RNA-seq
Current understanding
RNA-seq spans a wide methodological range, from short Illumina reads that count transcripts with high throughput to long noisy reads from Oxford Nanopore Technology (ONT) or PacBio SMRT platforms that can resolve full-length isoforms and splice junctions in a single pass. The choice of aligner matters substantially, especially for long-read data where base-level error rates are high and read lengths cross multiple exon boundaries.
For spliced alignment of long, noisy reads, minimap2 stands out on real data. On a mouse cDNA dataset sequenced with R9.4 ONT chemistry, minimap2 achieves 94.0% exact intron accuracy, compared with 83.8% for GMAP and 87.9% for SpAln — while running more than 40× faster than either alternative. That combination of accuracy and speed makes it the practical default for long-read RNA-seq workflows aimed at characterizing gene structure or cataloguing alternative splicing. See 10.1093/bioinformatics/bty191, Finding 1.
Whether these advantages extend cleanly to SMRT reads or to future ONT chemistries with lower raw error rates is not yet settled. GMAP and SpAln were designed for low-error inputs, so their performance gap against minimap2 may narrow as read quality improves — or widen as read lengths increase.
Supporting evidence
- 10.1093/bioinformatics/bty191, Finding 1: On real ONT mouse cDNA reads, minimap2 finds more splice junctions with a higher fraction exactly correct (94.0%) than GMAP (83.8%) or SpAln (87.9%), and does so more than 40× faster.
Contradictions / open disagreements
The minimap2 benchmark is limited to a single species and a single ONT chemistry.
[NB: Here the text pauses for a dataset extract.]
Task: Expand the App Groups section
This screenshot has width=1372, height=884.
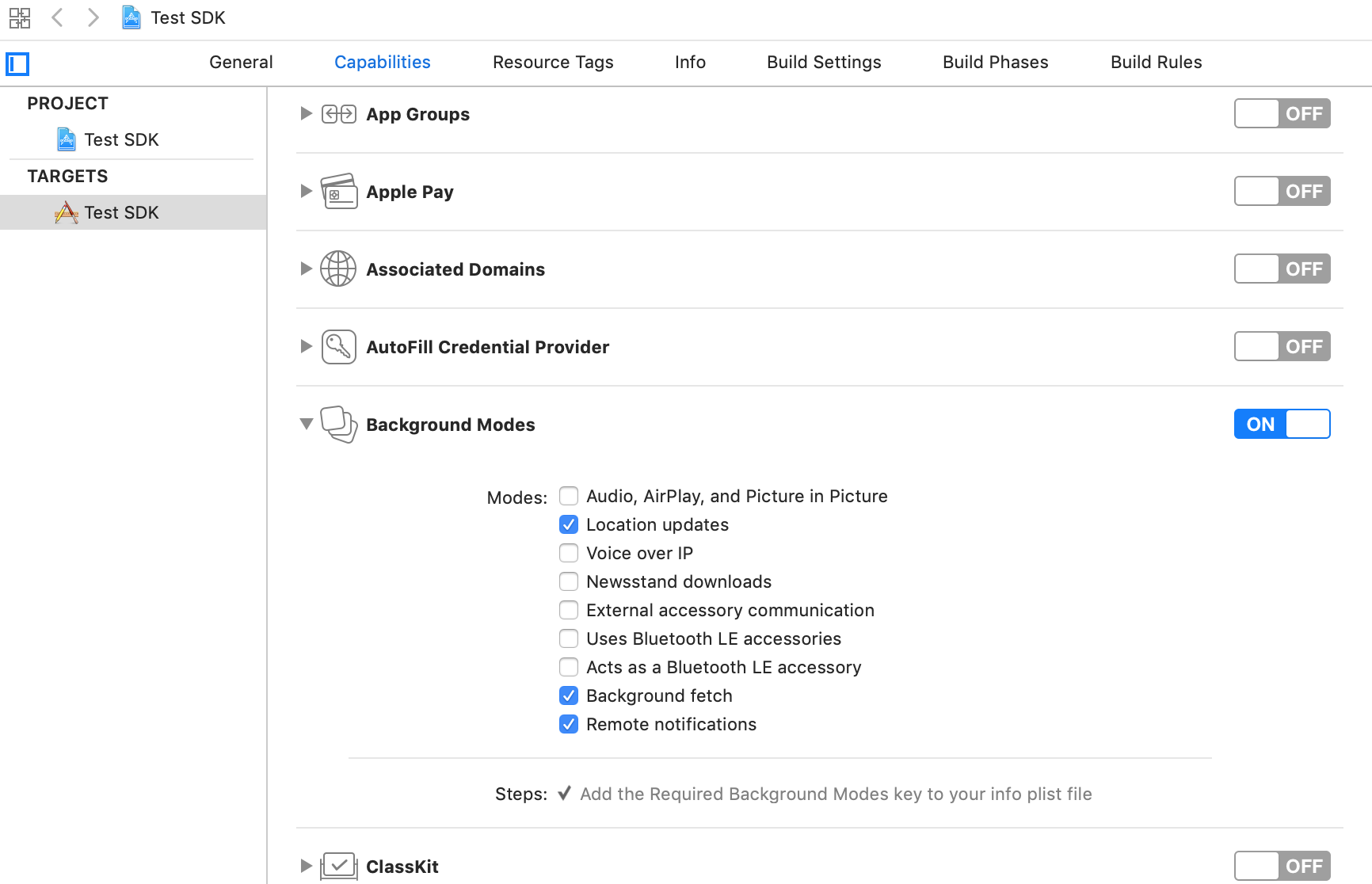Action: point(306,113)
GMAP and SpAln were not run with parameters tuned for high-error reads, so the reported accuracy gap may overstate minimap2’s advantage in a fair comparison. Performance on SMRT data or on newer, higher-accuracy ONT chemistries remains an open question.
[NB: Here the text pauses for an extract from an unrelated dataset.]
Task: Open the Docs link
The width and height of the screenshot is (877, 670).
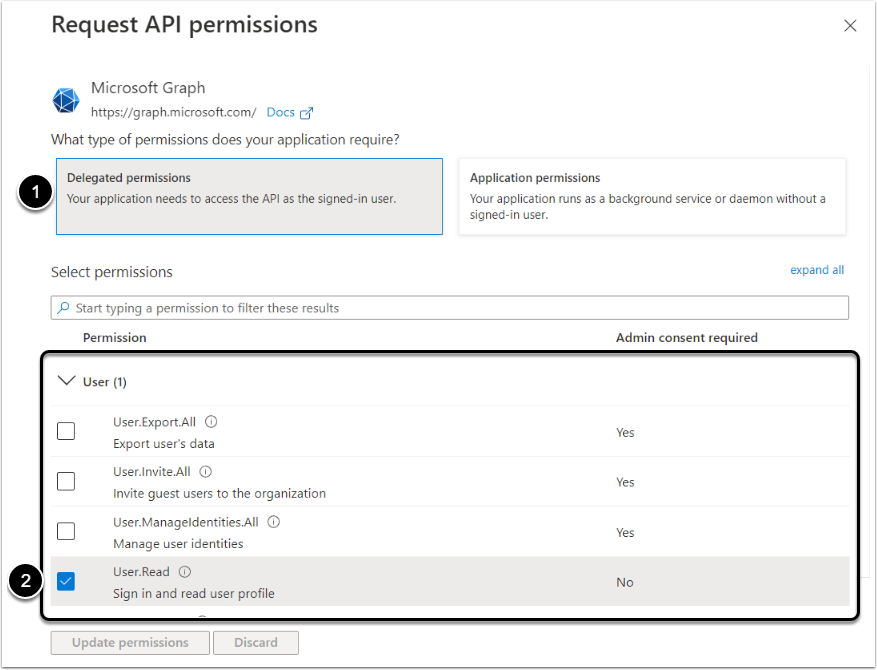Action: point(280,113)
Tealc’s citation-neighborhood suggestions
- A direct comparison of minimap2 against STAR or HISAT2 on matched short-read and long-read data from the same samples would clarify where the long-read spliced-alignment advantage is largest.
- Benchmarks on non-mammalian transcriptomes (e.g., insects with compact introns) would be relevant to the lab’s Coleoptera work.